A crowd cheering from shore greeted paddlers in traditional canoes who departed from Haines four days earlier, joining people from other Southeast Alaska communities making their way through Inside Passage waters, as the boats landed at the Auke Village Recreation Area at midday Tuesday as part of the launch for the biennial Celebration festival.
Nearly a dozen dugout boats known as Yáxwch’i Yaakw (sea otter canoes), and filled with people from as far away as Hawaii and interior Canada, nosed around Point Louisa at about 11:30 a.m., aiming for the wide cobbled beach where the Aak’w Kwaan Tlingit made their homes and village for generations.
Between Wednesday and Saturday thousands of people gathering for Celebration in Juneau will pay tribute to those ancestors and many others during one of Alaska’s largest cultural and traditional Indigenous events.

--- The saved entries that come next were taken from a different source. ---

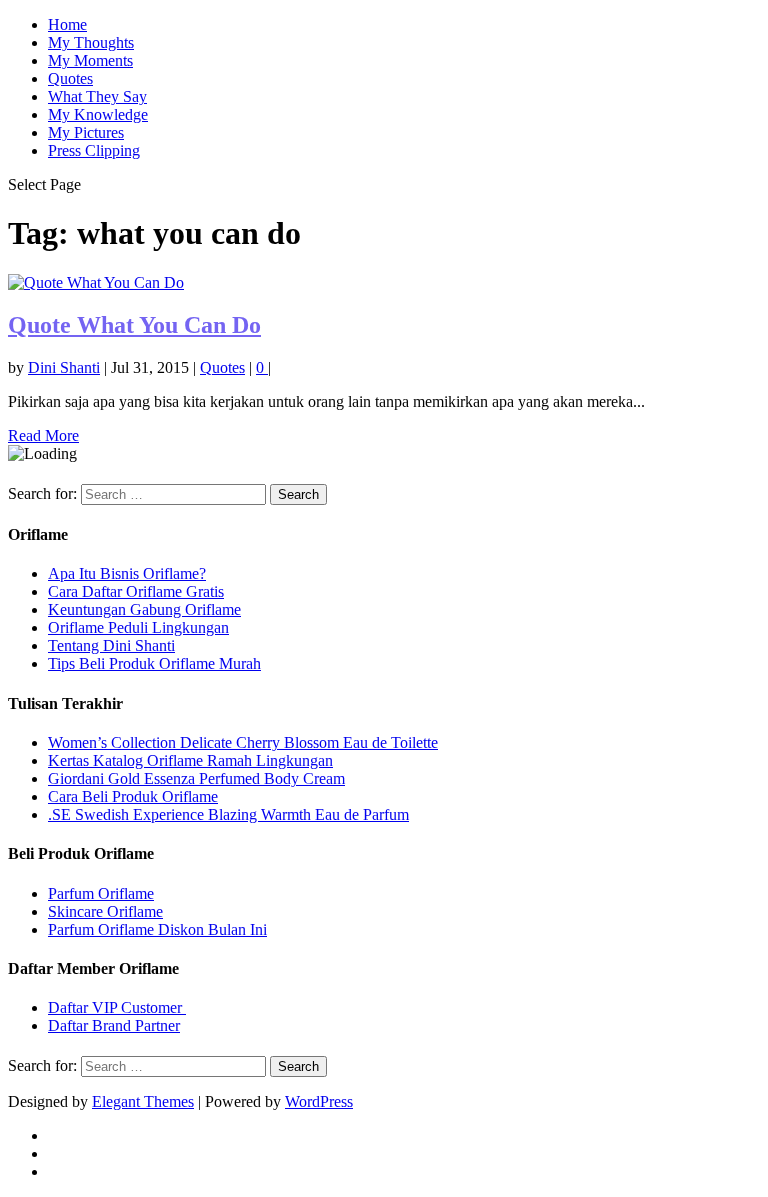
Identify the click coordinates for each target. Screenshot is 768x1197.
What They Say (97, 96)
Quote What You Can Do (134, 325)
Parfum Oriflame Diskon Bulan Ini (157, 929)
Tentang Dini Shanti (111, 645)
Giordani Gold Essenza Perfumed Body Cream (196, 778)
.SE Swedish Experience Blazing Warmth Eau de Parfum (228, 814)
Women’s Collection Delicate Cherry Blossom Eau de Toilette (243, 742)
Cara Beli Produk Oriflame (133, 796)
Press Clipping (94, 150)
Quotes (70, 78)
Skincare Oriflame (105, 911)
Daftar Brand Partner (114, 1025)
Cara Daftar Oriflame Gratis (136, 591)
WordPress (319, 1101)
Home (67, 24)
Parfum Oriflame (101, 893)
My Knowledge (98, 114)
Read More (43, 435)
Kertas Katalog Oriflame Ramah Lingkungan (190, 760)
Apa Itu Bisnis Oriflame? (127, 573)
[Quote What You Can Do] (96, 282)
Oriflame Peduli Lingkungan (138, 627)
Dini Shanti (64, 367)
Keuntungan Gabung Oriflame (144, 609)
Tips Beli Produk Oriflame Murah (154, 663)
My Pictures (86, 132)
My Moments (90, 60)
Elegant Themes (143, 1101)
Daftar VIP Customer (117, 1007)
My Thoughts (91, 42)
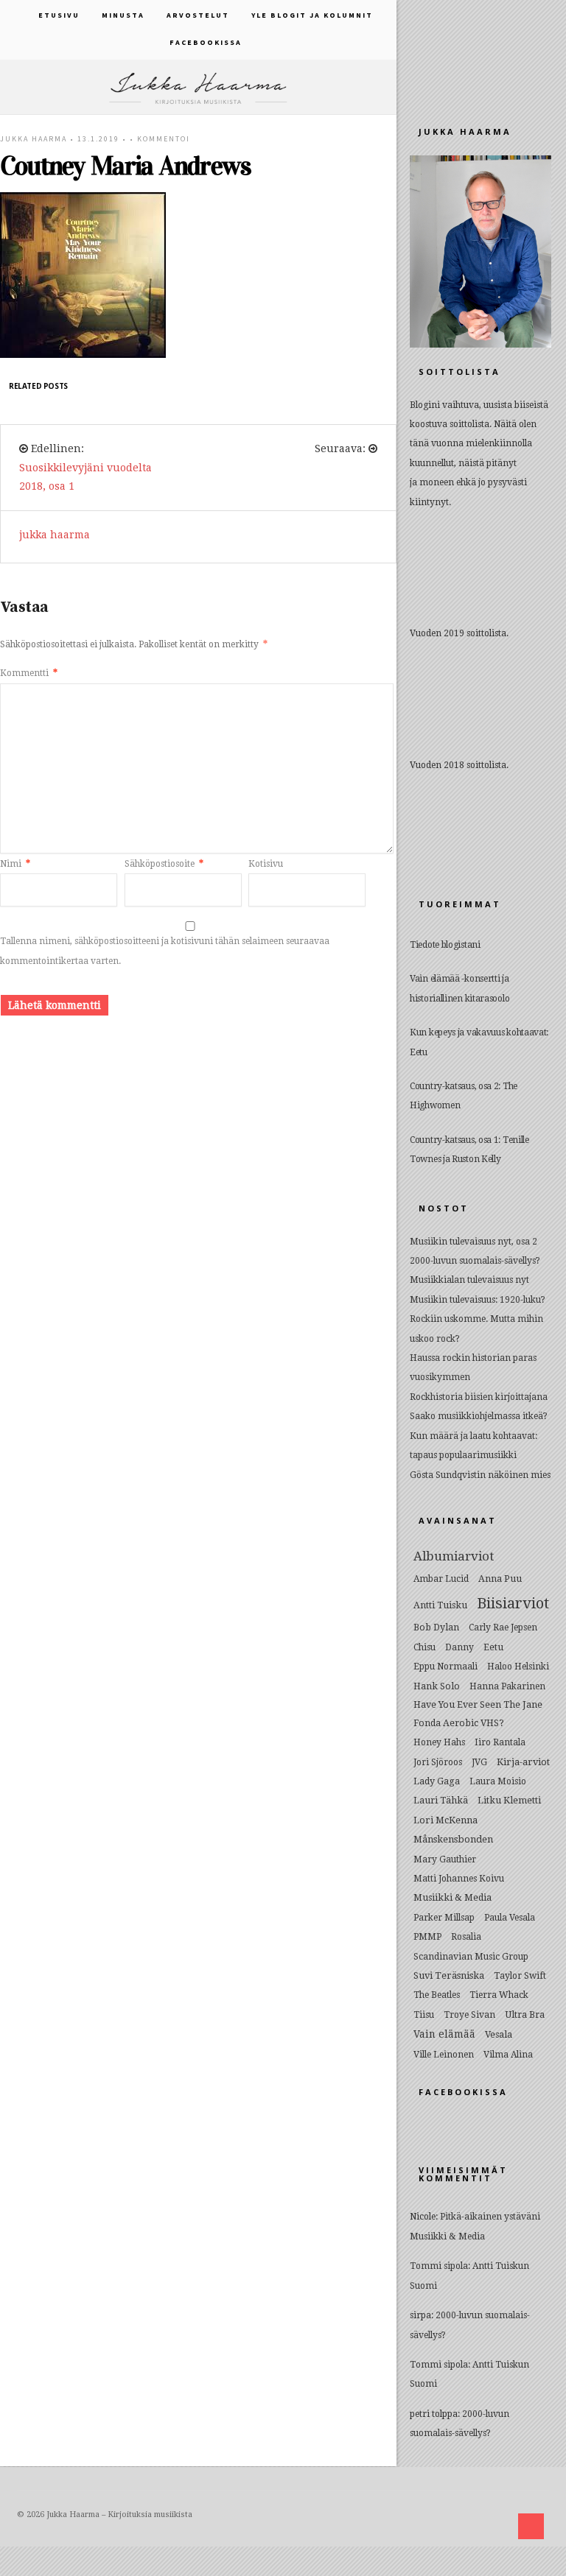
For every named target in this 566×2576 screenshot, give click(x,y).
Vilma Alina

Also arriving at about the same time Tuesday to participate in Celebration was another group led by the One People Canoe Society that departed from Wrangell and other communities south of Juneau for multi-day voyages.
Waiting to welcome the canoes in Auke Bay were Fran Houston, whose Tlingit name is Siekoonie, spokesperson for the Aak’w Kwaan and member of the Raven moiety, with her counterpart from the Eagle moiety Mike Tagaban, whose Tlingit name is Yaanishtuk.

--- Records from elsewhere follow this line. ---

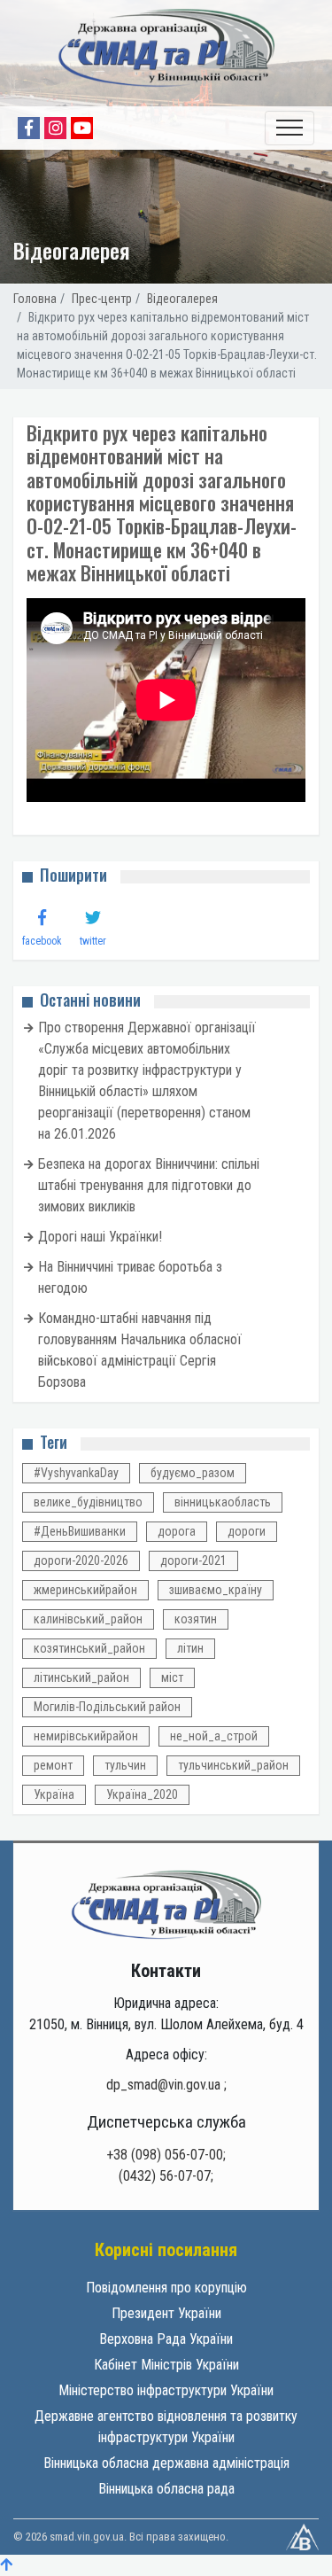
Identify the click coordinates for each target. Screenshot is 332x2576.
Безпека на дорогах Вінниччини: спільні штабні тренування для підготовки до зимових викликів (148, 1185)
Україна (54, 1794)
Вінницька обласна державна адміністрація (166, 2463)
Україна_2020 (142, 1794)
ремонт (53, 1765)
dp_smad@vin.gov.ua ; (166, 2084)
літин (190, 1648)
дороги (247, 1531)
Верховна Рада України (166, 2339)
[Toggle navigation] (289, 128)
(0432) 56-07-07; (166, 2175)
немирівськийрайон (86, 1736)
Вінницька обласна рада (166, 2488)
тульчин (125, 1765)
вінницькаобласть (222, 1502)
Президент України (166, 2313)
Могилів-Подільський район (107, 1707)
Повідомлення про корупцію (166, 2287)
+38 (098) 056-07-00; (166, 2154)
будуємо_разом (193, 1473)
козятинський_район (89, 1648)
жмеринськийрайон (85, 1590)
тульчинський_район (233, 1765)
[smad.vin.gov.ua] (166, 1903)
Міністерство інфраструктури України (166, 2390)
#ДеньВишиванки (80, 1531)
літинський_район (81, 1677)
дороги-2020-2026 (81, 1560)
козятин (195, 1619)
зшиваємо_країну (215, 1590)
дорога (177, 1531)
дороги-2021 (193, 1560)
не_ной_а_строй (214, 1736)
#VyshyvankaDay (76, 1473)
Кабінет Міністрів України (166, 2364)
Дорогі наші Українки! (100, 1236)
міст (172, 1677)
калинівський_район (88, 1619)
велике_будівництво (88, 1502)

Houston stood erect on the beach wrapped in a blue and red button blanket and feather headdress. Tagaban, leader of the Thunderbird House, wore a leather vest embroidered with beaded designs and an octopus bag featuring a seaweed pattern made by his son Ricky Tagaban, whose Tlingit name is L’eiw Yeil, who stood by his father’s side in a blue and white robe.
Earlier in the morning Houston noted the changes in culture.
“My mom [the late Elder Rosa Miller] was punished for speaking her language. Now there is hope for the future of my great-grandchildren,” to speak Tlingit, she said. The language is being taught in elementary schools and online courses through the University of Alaska Southeast by Xunei Lance Twitchell.
As the canoes drew closer, each one circled single file in front of the beach accompanied by shoreside drumming and singing as spectators stepped back from the rising tide that had been creeping higher through the morning. Each boat was greeted by applause and cheers. A short distance offshore all the canoes gathered together and rafted side-by-side for a unified formal approach to the shore with paddles pointing skyward in acknowledgement.
Twitchell, standing with the leaders on the cobbles, and Houston asked questions of each canoe: “Where are you from?” and “Why are you here?”
Each canoe’s spokesperson stood and, speaking in both Tlingit and English, introduced their home communities and those of the paddlers. Several people spoke of their purposeful presence to connect with families and culture in Lingít Aaní.
A single slender skin boat from the Bering Sea Village of Wales accompanied the larger boats. It was paddled by Lou Logan, who is replicating a similar traditional northern kayak — known as a qayak to the Inuit — onsite at the Alaska State Museum downtown through October.
There were also newly-carved dugout canoes by master carver Wayne Price who was at the helm of one of his dugouts. After the formal greetings, several people hefted Price’s wood canoe — with him aboard — onto their shoulders and marched ashore to the cheers of the crowd with Price smiling and waving.